Psoriatic arthritis (PsA) is an inflammatory joint disease that affects ~30% of psoriasis patients, associated with increased IL-17 expression. Mucosal associated invariant T-cells (MAIT) are a population of CD161++T-cells expressing the semi-invariant T-cell receptor Vα7.2-Jα33/Jα12/Jα20, restricted by the monomorphic MHC-related molecule 1, MR1. MAIT cells express RORγt and are the dominant producers of IL-17 within peripheral blood (PB) CD8+ T-cells, but their role in PsA has not been investigated in detail. Furthermore, the role of RORγt in the function of MAIT cells has not yet been probed before. 

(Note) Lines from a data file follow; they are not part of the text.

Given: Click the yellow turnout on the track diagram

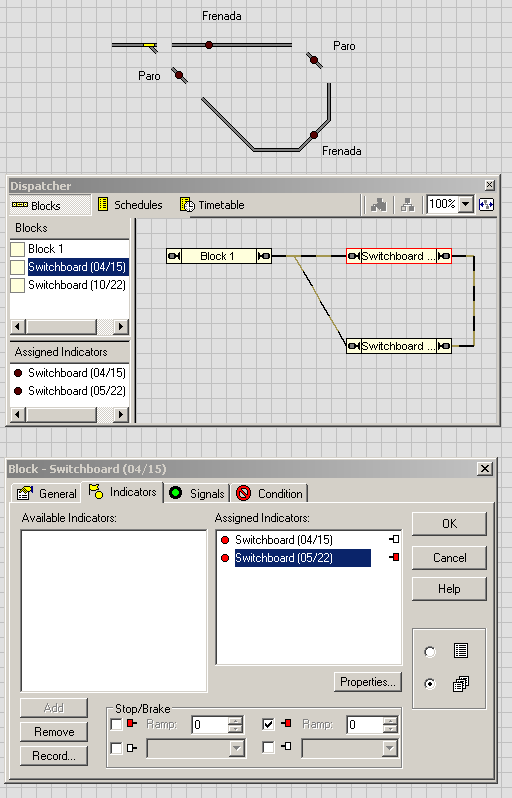Looking at the screenshot, I should pos(150,46).
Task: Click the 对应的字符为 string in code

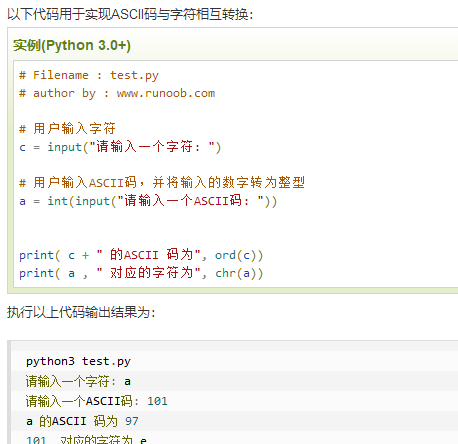Action: 148,273
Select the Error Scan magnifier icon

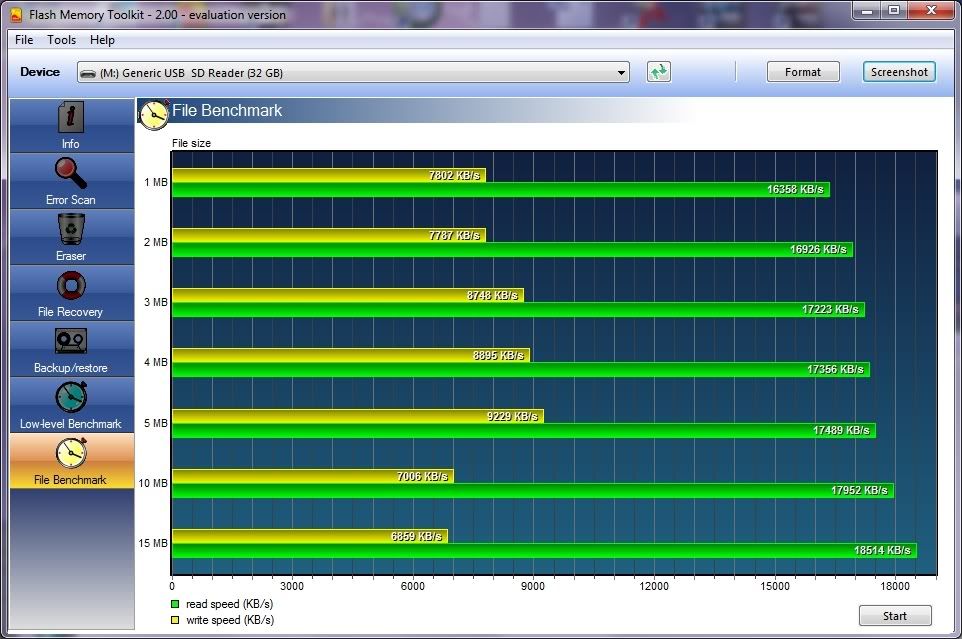tap(70, 174)
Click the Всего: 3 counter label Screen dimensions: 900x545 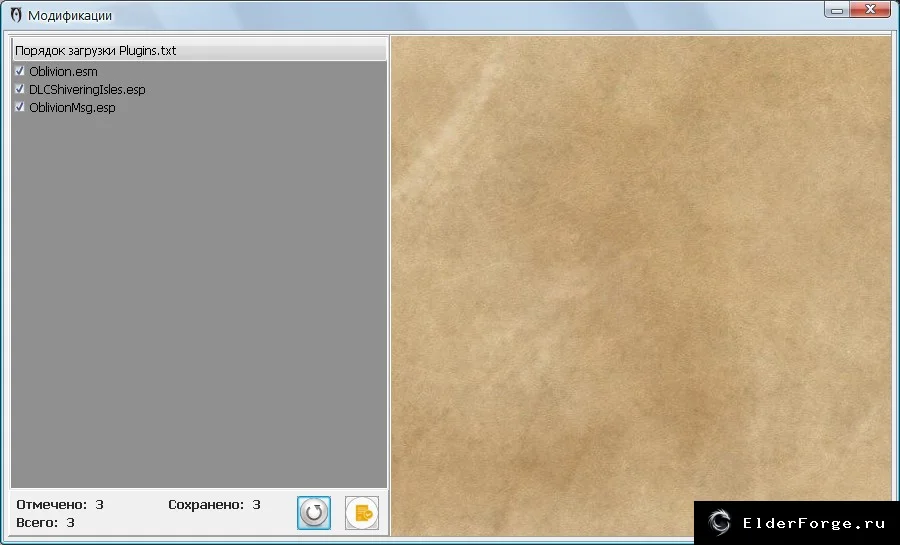pyautogui.click(x=45, y=523)
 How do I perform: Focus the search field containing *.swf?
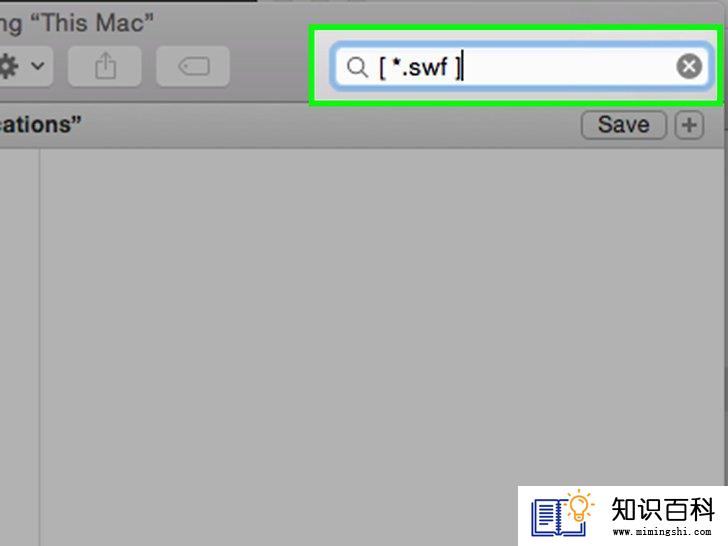coord(520,66)
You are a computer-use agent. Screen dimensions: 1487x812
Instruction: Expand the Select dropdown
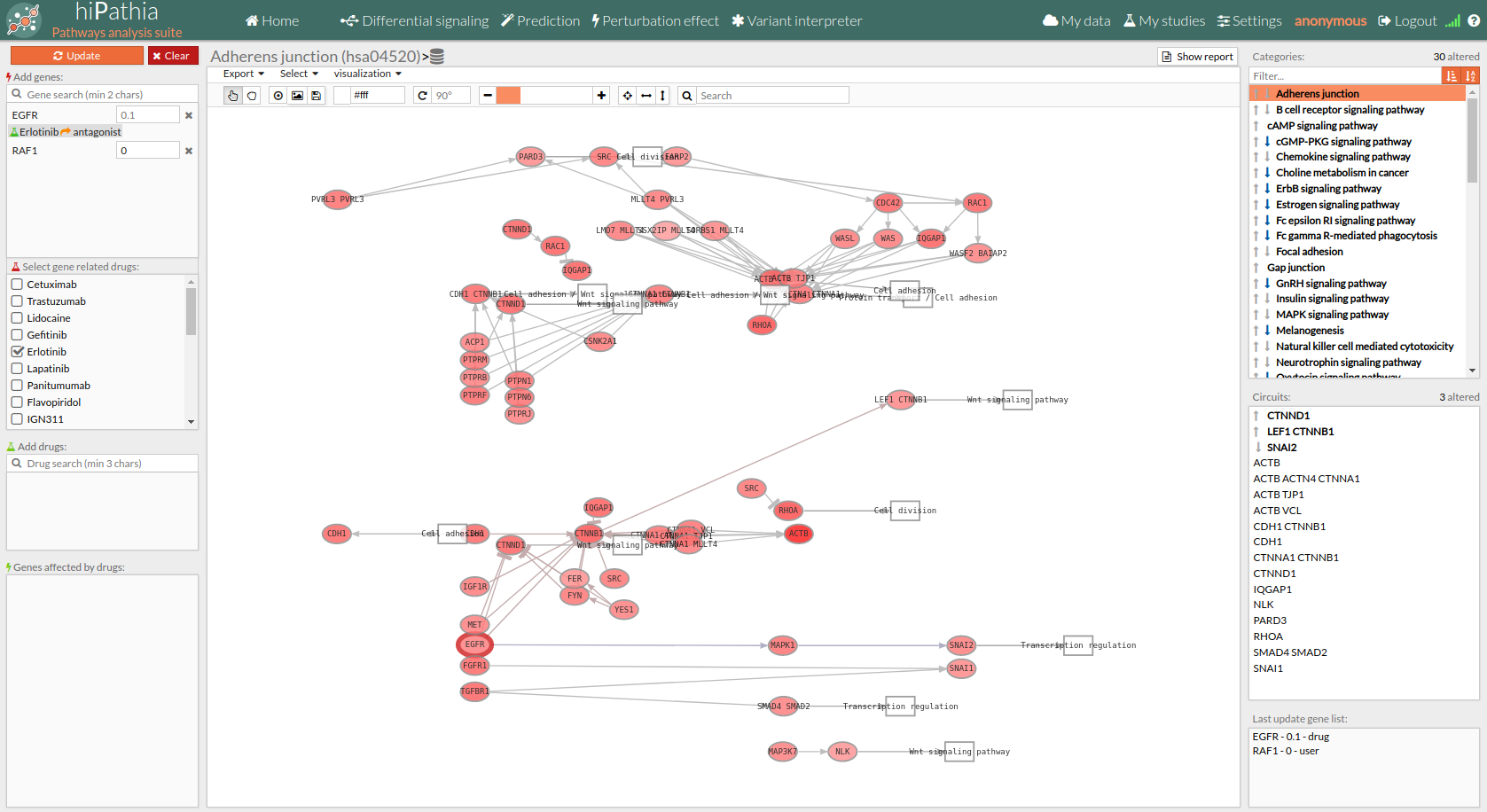[299, 74]
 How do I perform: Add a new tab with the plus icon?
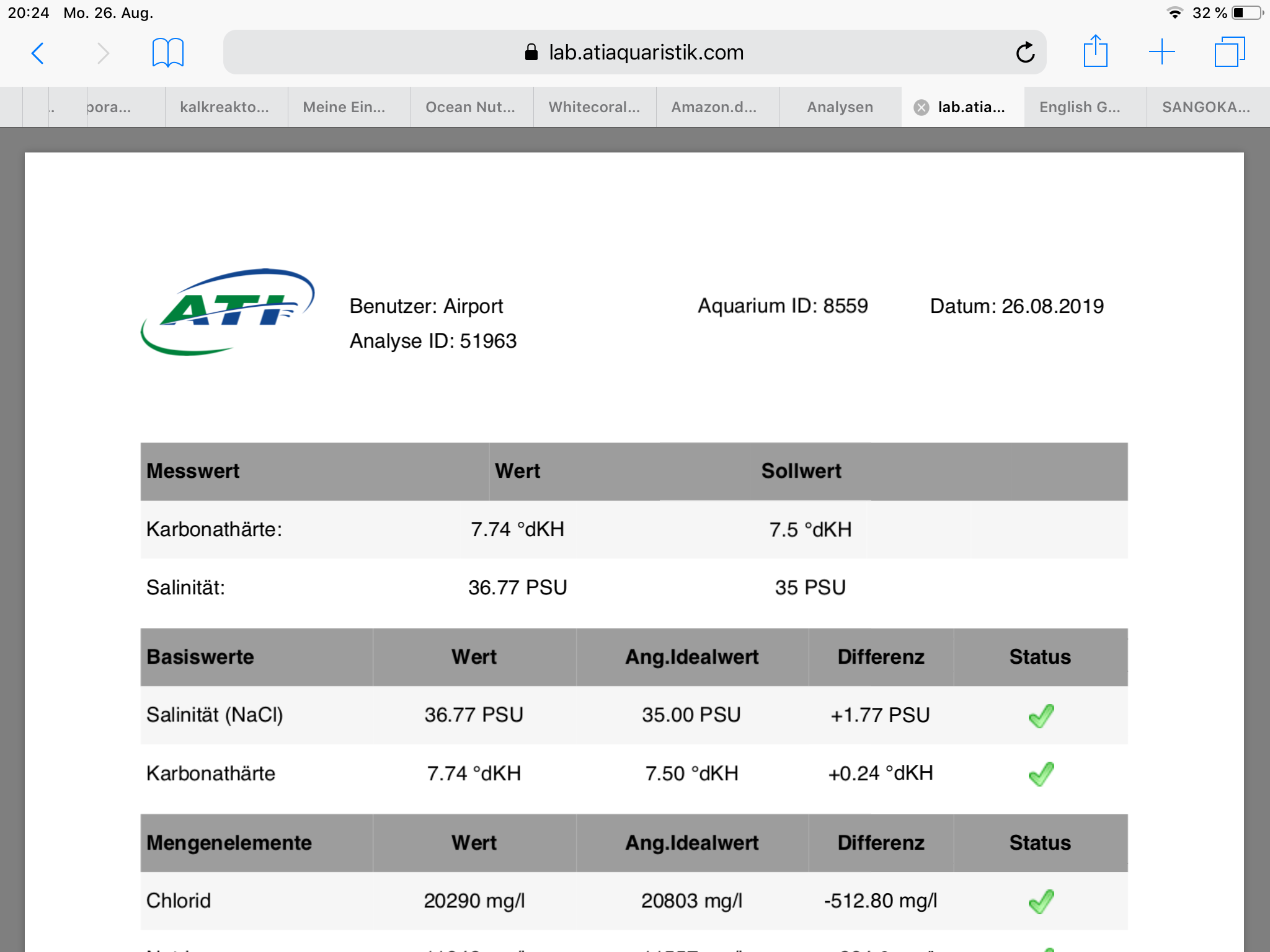click(1161, 52)
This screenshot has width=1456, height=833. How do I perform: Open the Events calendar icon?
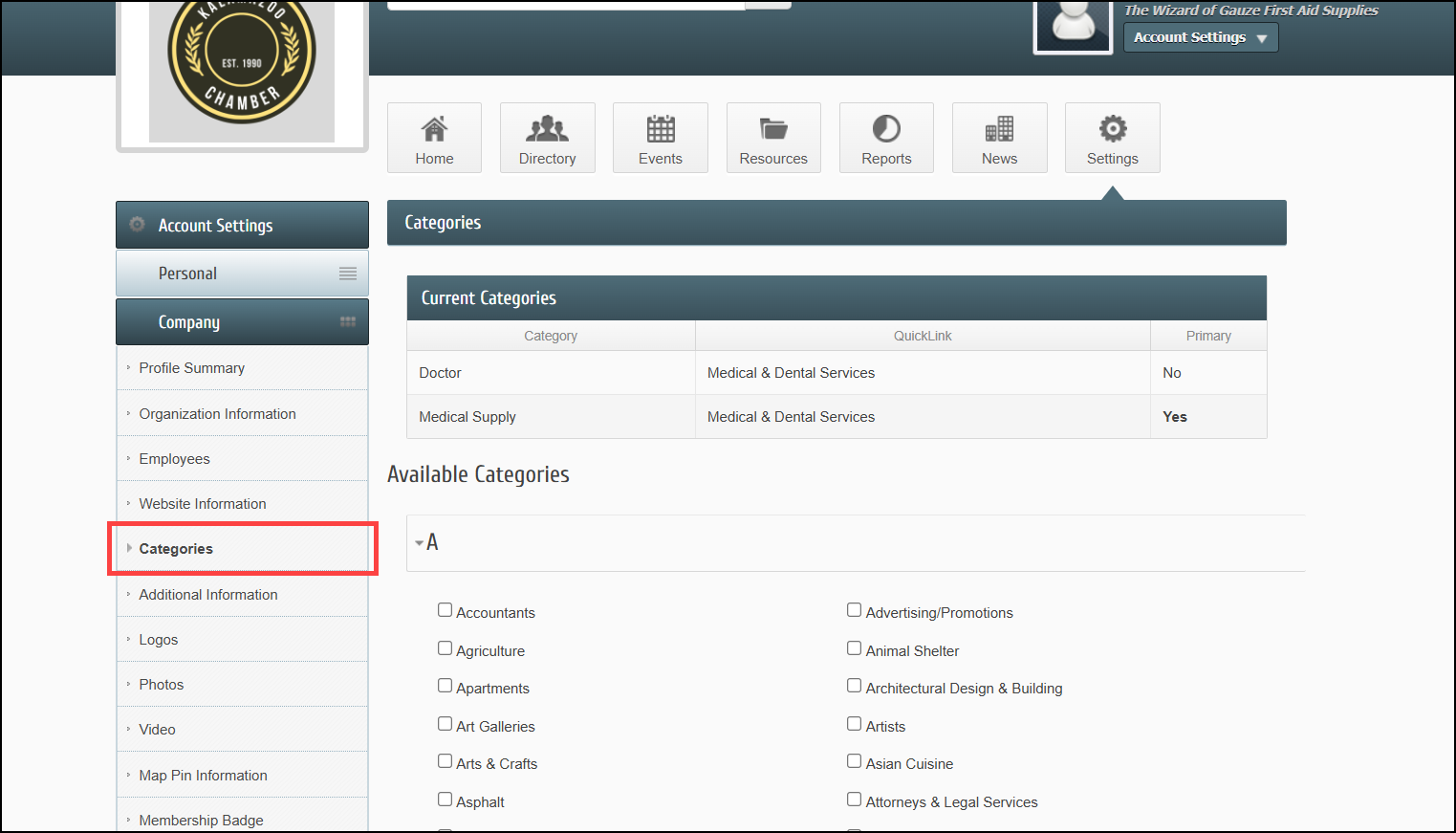pyautogui.click(x=661, y=129)
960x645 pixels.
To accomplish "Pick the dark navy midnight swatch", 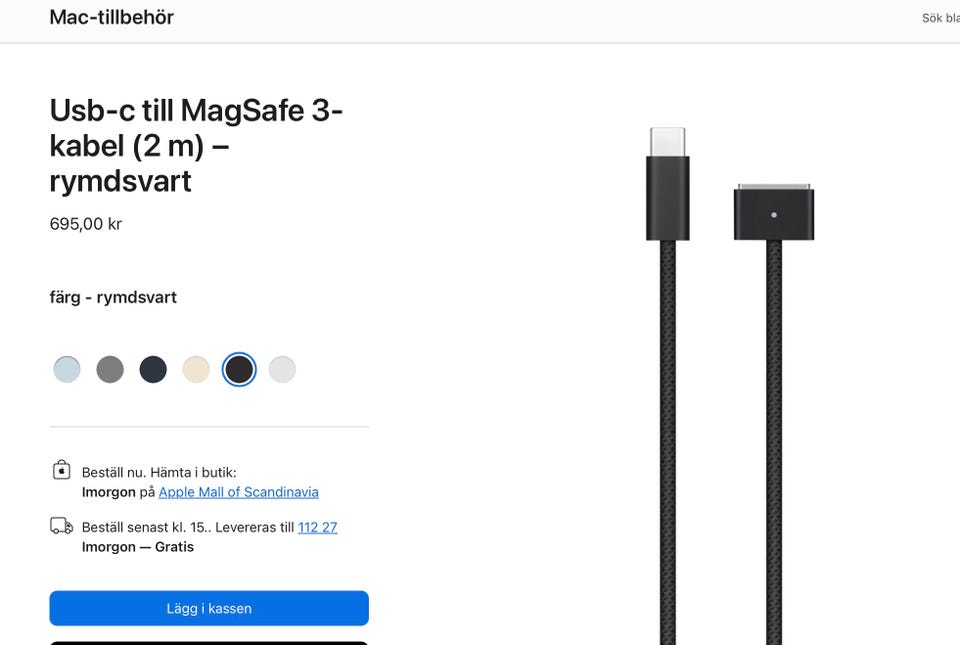I will coord(153,369).
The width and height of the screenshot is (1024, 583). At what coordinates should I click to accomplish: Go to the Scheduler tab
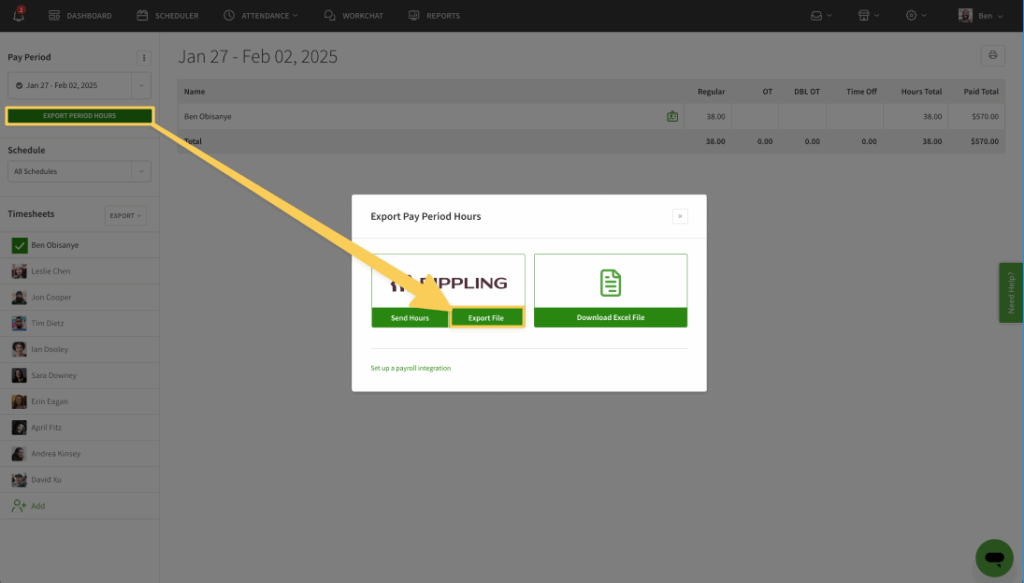point(167,16)
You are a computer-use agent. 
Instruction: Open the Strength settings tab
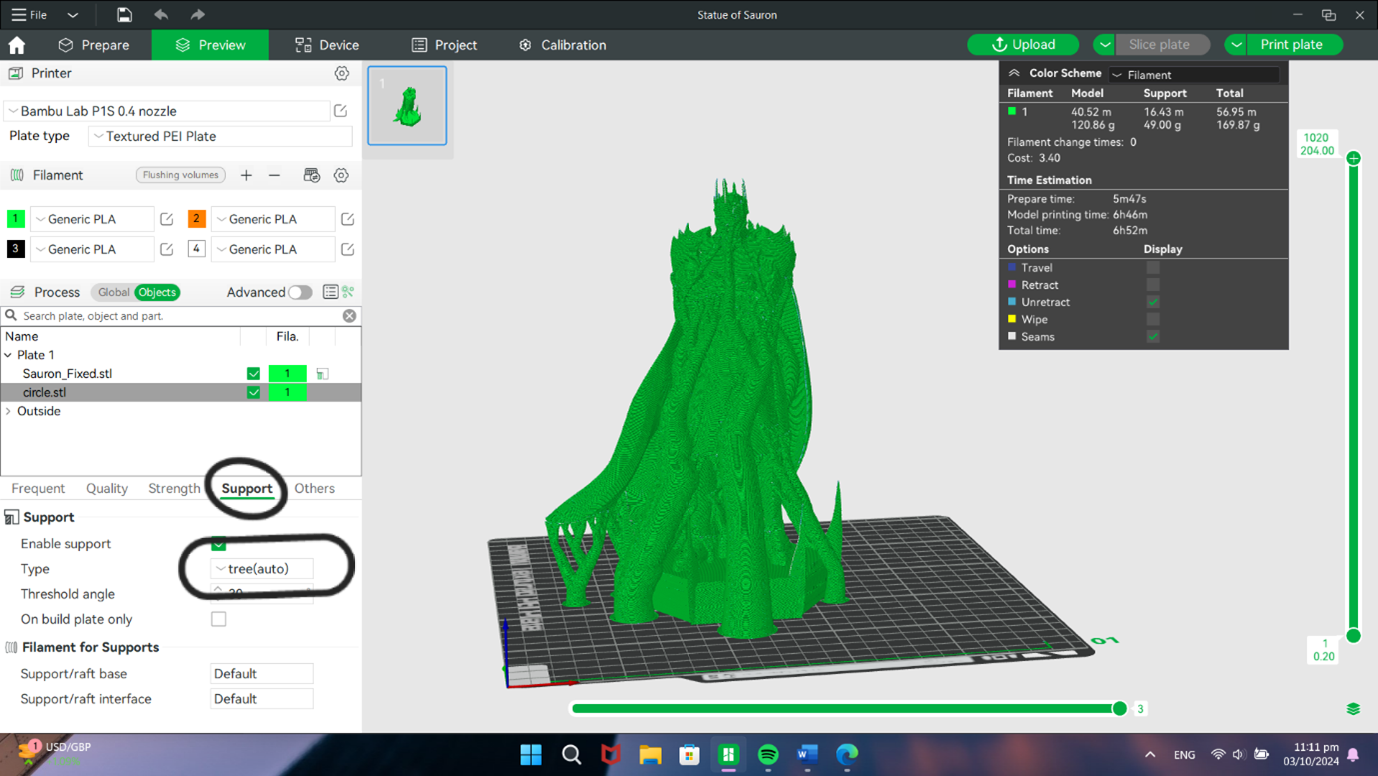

In this study, we have performed an extensive analysis into the function of MAIT cells within synovial fluid (SF) from PsA patients. We found that MAIT cell frequency within SF varied between 1.9-60.5%, with a mean frequency of 13.83 ± 9.45% within CD8+ T-cells.  The frequency of SF MAIT cells correlated with the level of C-reactive protein (CRP) (R=0.69, p=0.020). Additionally, almost all MAIT cells in the SF expressed CD69 compared to paired PB samples. Importantly, there was a significant increase in the percentage of MAIT cells secreting IL-17 compared to paired PB samples. IL-17 production from MAIT cells, but not IFNγ, was inhibited in a dose-dependent manner by a RORγt-inhibitor developed by ORCA Pharmaceuticals. Furthermore, the RORγt-inhibitor blocked the expression of functional IL-23R by MAIT cells, but did not affect CD161, IL-12R, or IL-18R expression. Gene co-expression analysis of microarray data further confirmed that RORC expression is highly correlated with IL23R expression, while ZBTB16 overlaps with KLRB1 expression in MAIT cells.

Thus, we have shown that MAIT cell frequency in the joint is positively correlated with increased disease activity in PsA patients, and demonstrate that IL-17 production and IL-23R expression by MAIT cells can be inhibited by a novel RORγt-inhibitor, which has high therapeutic potential in treating autoimmune diseases including PsA.